[WHAT YOU WILL DO]
For the wedding-planning post, decide whether each statement agrees with it, answering yes or no and quoting the words that settle it. (a) The couple's chosen venue costs nothing. (b) The writer's mother offered to pay for the dress. (c) The couple planned to marry in October 2011.

— start PASSAGE GIVEN —

Post # 1
Well, my fiance and I got engaged in August. We told our parents and everyone was so excited for us. As soon as we got home from vacation, I jumped on the books, websites, you name it…and started planning my dream.
Now, we don’t have much money, and we certainly weren’t going to ask for handouts because we feel we can make our wedding special no matter what the cost. My parents have been included every step of the way so far. They know every detail and are excited about it. My dad even offered to pay for my dress. My mom said she will help out as much as she can. My FI and I have our venue picked out and everything! (Best part: It’s Free!)
We went out to dinner with my FIL’s and when I was bringing up certain places I was thinking about having it, anywhere over a half hour away was too far because SHE was planning on having a brunch with HER friends the day after our wedding. And SHE was telling us how she keeps telling her friends we are taking our time with the wedding. Then at the end of dinner, she made a comment about not having it next fall because they are planning a vacation and a “haha” kind of thing.
It took me about a month to get him to even tell his parents our plan was to have it October 2011. (We had talked about this before even getting engaged.)
Well, he finally told his parents. And all hell broke loose. They were hurt that we weren’t including them. Then, they told him that they were planning on paying half and having my parents pay half (which mine can’t afford) and that one year is way too soon to have it. (They could have told us that when we got engaged…then we wouldn’t have started planning everything right away.) Then called back and said they’d pay for it if we basically do it the way they want us to do it. If I can recall, they already got married. Isn’t this our wedding? Aren’t we the ones who get to choose when and where it is? And now my fiance isn’t helping the situation because he let their conversation end on their terms. I’m having a really hard time right now trying to make all ends meet.

— end PASSAGE GIVEN —
— start EXTRACTED MATERIAL —

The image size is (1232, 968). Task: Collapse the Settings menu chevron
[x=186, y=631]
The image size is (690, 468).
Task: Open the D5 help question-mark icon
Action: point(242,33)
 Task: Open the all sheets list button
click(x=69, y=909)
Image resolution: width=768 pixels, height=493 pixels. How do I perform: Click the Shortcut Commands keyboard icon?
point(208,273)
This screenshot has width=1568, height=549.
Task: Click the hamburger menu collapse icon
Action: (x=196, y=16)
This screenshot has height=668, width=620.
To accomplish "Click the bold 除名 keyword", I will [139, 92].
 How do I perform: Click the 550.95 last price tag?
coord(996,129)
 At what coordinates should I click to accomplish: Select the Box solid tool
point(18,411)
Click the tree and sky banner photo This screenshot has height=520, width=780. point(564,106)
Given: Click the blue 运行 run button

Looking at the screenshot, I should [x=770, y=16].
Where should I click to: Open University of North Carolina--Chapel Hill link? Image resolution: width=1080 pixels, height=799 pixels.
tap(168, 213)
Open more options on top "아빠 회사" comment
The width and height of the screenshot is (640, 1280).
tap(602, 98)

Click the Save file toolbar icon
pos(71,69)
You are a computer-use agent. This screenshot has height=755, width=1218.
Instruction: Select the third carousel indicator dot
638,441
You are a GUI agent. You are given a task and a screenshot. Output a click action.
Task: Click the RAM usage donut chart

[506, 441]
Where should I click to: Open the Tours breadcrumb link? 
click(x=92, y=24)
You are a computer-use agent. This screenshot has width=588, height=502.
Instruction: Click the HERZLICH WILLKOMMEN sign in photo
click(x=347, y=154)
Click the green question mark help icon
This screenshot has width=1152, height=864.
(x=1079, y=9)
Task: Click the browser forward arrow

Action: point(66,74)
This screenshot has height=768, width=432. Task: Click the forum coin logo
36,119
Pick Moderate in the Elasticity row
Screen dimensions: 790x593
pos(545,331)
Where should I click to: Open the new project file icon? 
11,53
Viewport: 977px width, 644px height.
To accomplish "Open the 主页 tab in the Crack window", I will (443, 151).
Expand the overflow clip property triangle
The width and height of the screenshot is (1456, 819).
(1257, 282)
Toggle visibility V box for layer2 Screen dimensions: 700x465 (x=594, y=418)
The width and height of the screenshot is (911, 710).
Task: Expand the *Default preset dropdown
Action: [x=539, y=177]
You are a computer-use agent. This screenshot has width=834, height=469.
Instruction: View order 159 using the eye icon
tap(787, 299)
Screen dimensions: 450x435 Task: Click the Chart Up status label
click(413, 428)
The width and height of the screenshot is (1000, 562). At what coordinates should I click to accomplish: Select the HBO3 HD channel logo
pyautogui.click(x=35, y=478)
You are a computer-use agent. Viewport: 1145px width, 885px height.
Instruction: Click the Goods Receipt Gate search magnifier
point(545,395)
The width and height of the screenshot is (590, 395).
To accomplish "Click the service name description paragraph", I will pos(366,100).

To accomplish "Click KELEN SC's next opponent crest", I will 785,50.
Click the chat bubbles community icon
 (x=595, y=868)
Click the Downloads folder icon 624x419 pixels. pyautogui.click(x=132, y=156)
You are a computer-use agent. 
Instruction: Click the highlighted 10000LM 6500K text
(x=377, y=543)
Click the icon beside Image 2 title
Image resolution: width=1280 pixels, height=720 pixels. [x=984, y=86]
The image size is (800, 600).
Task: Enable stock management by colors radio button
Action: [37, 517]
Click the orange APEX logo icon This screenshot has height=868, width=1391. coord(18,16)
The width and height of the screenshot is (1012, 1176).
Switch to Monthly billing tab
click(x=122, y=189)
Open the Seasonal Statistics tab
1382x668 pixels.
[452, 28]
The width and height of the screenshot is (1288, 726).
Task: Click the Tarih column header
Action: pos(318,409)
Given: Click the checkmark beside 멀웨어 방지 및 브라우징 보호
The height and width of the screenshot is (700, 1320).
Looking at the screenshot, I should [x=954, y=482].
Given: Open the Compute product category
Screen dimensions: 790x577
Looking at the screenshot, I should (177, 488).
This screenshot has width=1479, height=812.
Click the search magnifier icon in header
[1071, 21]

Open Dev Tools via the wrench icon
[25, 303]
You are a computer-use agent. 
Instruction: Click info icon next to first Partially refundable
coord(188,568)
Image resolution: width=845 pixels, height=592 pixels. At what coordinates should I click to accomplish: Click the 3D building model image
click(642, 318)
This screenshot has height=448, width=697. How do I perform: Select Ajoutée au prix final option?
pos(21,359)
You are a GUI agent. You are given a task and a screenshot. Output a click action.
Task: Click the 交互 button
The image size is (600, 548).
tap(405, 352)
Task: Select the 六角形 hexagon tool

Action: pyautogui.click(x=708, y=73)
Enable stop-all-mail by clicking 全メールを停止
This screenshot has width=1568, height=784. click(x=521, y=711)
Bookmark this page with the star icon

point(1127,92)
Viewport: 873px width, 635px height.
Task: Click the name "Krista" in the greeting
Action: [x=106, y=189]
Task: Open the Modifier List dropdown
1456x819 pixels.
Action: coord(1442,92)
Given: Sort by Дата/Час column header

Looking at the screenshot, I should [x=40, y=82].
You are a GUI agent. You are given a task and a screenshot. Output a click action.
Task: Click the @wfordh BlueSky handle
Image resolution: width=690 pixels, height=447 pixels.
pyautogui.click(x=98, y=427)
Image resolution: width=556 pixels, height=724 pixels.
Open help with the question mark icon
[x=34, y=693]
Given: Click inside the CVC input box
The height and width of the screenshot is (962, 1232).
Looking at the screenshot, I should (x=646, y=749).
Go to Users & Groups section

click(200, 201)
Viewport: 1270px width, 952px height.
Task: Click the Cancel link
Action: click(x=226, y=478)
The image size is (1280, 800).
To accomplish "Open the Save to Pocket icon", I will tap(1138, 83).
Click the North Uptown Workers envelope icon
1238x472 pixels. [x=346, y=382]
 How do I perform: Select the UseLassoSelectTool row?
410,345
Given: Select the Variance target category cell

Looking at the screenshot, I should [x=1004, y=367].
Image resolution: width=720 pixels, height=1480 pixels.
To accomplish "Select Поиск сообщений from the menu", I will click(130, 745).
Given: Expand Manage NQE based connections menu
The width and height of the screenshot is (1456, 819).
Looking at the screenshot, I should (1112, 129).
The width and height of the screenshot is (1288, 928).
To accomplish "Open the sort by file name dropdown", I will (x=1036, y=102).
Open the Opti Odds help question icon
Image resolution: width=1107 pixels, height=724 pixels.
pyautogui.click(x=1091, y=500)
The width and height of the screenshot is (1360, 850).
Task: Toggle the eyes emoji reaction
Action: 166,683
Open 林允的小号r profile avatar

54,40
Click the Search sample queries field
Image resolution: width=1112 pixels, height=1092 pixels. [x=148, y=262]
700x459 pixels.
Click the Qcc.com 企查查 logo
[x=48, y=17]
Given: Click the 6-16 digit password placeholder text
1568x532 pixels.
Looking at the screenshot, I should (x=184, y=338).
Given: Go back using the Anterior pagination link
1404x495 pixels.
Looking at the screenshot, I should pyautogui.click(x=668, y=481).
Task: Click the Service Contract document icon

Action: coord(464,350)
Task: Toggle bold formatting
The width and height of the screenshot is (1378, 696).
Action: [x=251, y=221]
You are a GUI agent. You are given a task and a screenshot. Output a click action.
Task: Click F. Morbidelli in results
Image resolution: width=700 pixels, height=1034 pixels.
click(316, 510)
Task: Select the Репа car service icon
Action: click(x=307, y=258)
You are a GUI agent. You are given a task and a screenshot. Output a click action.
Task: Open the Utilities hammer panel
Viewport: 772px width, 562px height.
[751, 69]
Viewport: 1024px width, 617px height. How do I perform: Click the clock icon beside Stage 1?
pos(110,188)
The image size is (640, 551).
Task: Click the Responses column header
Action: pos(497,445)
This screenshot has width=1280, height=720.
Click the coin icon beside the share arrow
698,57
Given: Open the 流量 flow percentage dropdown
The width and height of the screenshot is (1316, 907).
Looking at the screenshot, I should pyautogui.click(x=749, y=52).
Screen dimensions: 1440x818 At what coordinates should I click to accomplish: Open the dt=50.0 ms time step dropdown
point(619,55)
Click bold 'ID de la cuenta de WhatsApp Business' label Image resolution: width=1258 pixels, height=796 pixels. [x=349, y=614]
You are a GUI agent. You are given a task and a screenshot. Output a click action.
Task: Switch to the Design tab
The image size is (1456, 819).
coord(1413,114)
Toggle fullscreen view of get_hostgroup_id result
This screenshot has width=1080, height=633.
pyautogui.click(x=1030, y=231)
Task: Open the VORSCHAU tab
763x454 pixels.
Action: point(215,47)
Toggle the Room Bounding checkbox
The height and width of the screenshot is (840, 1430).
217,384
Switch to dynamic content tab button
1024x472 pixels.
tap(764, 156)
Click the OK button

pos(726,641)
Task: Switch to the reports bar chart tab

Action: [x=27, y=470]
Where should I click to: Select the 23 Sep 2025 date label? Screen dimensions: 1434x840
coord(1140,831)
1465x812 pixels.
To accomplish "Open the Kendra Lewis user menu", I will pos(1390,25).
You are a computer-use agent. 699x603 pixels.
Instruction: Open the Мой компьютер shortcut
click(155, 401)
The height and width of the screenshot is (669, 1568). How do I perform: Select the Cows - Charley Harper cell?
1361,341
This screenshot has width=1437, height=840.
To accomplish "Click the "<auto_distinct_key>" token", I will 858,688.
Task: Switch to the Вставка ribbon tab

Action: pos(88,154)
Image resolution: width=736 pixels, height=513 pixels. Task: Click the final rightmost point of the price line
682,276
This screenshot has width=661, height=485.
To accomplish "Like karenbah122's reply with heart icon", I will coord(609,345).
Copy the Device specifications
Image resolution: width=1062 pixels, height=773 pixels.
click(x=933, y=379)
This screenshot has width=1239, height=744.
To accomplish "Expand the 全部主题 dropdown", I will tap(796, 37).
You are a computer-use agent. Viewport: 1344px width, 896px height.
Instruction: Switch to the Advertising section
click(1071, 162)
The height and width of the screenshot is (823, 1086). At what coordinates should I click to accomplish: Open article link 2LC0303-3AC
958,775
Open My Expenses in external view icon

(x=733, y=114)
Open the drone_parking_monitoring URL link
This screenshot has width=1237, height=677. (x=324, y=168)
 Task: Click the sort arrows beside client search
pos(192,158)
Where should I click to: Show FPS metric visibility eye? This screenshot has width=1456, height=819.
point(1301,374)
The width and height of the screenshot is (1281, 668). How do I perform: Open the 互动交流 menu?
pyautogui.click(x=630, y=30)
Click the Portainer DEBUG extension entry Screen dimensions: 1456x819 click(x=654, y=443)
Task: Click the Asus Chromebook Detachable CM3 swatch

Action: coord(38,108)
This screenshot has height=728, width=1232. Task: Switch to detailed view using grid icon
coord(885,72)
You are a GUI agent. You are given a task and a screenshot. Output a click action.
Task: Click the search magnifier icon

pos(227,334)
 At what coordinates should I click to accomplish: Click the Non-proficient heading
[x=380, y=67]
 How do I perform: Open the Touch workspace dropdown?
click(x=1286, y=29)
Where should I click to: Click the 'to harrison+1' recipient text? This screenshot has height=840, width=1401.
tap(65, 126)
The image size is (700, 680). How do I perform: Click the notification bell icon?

— end EXTRACTED MATERIAL —

[RESPONSE]
(a) Yes: "Best part: It’s Free!"
(b) No: "My dad even offered to pay for my dress."
(c) Yes: "our plan was to have it October 2011"